The Apple text message lawsuit has been big news in the mobile tech forums recently. If you’ve recently switched from an iPhone to an Android based phone, you may be one of the people the lawsuit is meant to help.
What happened? Why are people suing Apple? Let’s find out and see if you should do some more research about it.
Apple Users Were Forced into Using iMessage Service
iMessage is the messaging platform that Apple introduced with iOS 5 way back in 2011. This was pretty revolutionary at the time because up until then, all text messages had to be sent using the carrier’s SMS (Simple Messaging Service) platform. Of course, these messages counted against the number of messages they were given with their monthly plans. If you sent lots of text messages, this could add up quickly and get quite expensive.
The solution was to send these messages as data instead of an SMS message, like WhatsApp does. When you’re out and about, the service would use your cellular data connection to send the message. Conversely, when there is an available Wi-Fi network that your phone or iPad is connected to, it would use the Wi-Fi connection. People loved it. SMS message totals were known to drop from thousands of SMS messages a month to just a couple hundred.
How iMessage Works
When an iPad or iPhone user composed a text message and hit “send,” the device’s operating system (iOS 5 and above) would intercept the message and send it to the iMessage platform built into the operating system. If the device is connected to a Wi-Fi network, iMessage would send the message over that network; if the only network available was the cellular network, as stated above, that message would be converted to data and sent over the data network. However, the recipients also had to be using an i-device for this to work.
One of the selling points that Apple pushed for the iMessage platform is security. Your typical SMS message can be intercepted and read by prying eyes. However, since the iMessage platform uses an end-to-end encryption that is pretty secure, message interception, while not impossible, was made quite difficult, making those messages almost as secure as handing the recipient a sealed note. This encryption is so secure that it can’t even be broken with a court order.

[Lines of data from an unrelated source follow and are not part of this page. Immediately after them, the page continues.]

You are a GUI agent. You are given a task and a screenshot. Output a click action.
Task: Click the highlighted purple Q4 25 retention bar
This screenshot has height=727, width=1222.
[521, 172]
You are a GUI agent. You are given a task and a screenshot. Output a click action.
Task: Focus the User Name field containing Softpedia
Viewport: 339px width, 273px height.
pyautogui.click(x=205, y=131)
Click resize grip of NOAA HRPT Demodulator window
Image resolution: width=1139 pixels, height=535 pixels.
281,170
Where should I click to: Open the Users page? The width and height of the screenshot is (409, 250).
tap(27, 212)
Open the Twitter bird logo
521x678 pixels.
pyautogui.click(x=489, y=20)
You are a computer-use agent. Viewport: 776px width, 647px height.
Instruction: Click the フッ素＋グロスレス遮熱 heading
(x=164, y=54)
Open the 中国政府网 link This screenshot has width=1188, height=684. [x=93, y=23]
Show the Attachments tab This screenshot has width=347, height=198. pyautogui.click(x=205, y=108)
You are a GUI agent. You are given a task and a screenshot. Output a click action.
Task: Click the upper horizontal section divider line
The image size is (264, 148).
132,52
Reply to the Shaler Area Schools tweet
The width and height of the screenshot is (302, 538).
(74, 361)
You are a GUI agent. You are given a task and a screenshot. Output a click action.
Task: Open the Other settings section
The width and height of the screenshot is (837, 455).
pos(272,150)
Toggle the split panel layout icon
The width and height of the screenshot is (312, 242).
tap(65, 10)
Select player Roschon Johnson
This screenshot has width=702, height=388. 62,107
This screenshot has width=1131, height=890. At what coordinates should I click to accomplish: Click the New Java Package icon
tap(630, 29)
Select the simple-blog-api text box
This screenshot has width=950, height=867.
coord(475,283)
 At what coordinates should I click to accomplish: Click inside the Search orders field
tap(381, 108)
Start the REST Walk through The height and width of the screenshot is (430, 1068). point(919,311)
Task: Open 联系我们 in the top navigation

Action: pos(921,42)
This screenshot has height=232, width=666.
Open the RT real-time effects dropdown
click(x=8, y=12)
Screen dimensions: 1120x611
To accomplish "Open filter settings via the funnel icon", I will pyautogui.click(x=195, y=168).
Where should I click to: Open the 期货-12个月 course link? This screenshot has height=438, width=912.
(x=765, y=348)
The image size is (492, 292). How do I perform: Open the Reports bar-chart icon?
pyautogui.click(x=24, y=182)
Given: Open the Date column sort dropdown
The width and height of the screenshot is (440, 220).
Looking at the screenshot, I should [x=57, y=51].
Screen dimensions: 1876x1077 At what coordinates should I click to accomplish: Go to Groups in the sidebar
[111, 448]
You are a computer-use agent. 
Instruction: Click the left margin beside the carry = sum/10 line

Now that’s secure!
Have you ever wondered if the person you sent a message to received it? I have, quite a few times. It’s not terribly fun sending a message to one of your kids and then sitting around for hours wondering if they’ll reply, or if they even received your message. iMessage comes with a feature that tells you when the sent message has been received and read. “Ok. He received it, but is just ignoring me. Gotcha.” iMessage also lets you receive messages on more than one device, unlike the SMS system.
Now the Bad News: iMessage Has a Serious Bug
The problem is, the Android operating system doesn’t have iMessage. There was also a bug discovered in the iMessaging platform. The person that originated the lawsuit, Adrienne Moore, unintentionally discovered this bug earlier this year when she dropped her iPhone and switched to a Samsung phone that runs the Android operating system (A Samsung Galaxy S5). To put it lightly, she was not a happy camper.
Ms. Moore has several friends who still have iPhones. She found out, the hard way, that she wasn’t receiving most of the messages sent to her from friends that still use iPhones.
I’ve had friends send me messages that I haven’t received, also. What’s the big deal?, you ask.
The big deal is that it wasn’t just the occasional message here and there. It was almost every message sent to her from an iPhone after she switched. Even worse, Apple apparently knew about the bug, did nothing about it, and didn’t warn their users about it.
This happens because of how iMessage handles and delivers messages. Once an SMS message to a new number/contact is intercepted, the operating system queries the iMessage database to see if the recipient’s phone number is there. If so, the message is routed via the data network using an addressing scheme that approximates an email address. However, if the recipient stops using an Apple phone, their database entry isn’t deleted, so the system continues trying to deliver the message using the iMessage system and the message goes into limbo.
This all happened back in January and February of this year. Since that time, there have been numerous stories on national publications about the issue, like this one from the Business Insider. David Segal, the guy that writes The Haggler column for the New York Times, has also experienced the problem and written about it.
Tracking the Apple Text Message Lawsuit
Lawyers are currently working on taking the case into class action status, meaning that anyone that has experienced a loss of messages because this bug can join in and add their name to the lawsuit. Ex-iPhone users have written in saying the bug caused them to lose relationships, business opportunities, and even sales commissions. If you recently switched from an Apple device to another operating system and lost text messages, you should see if you qualify to be in on this Apple text message lawsuit.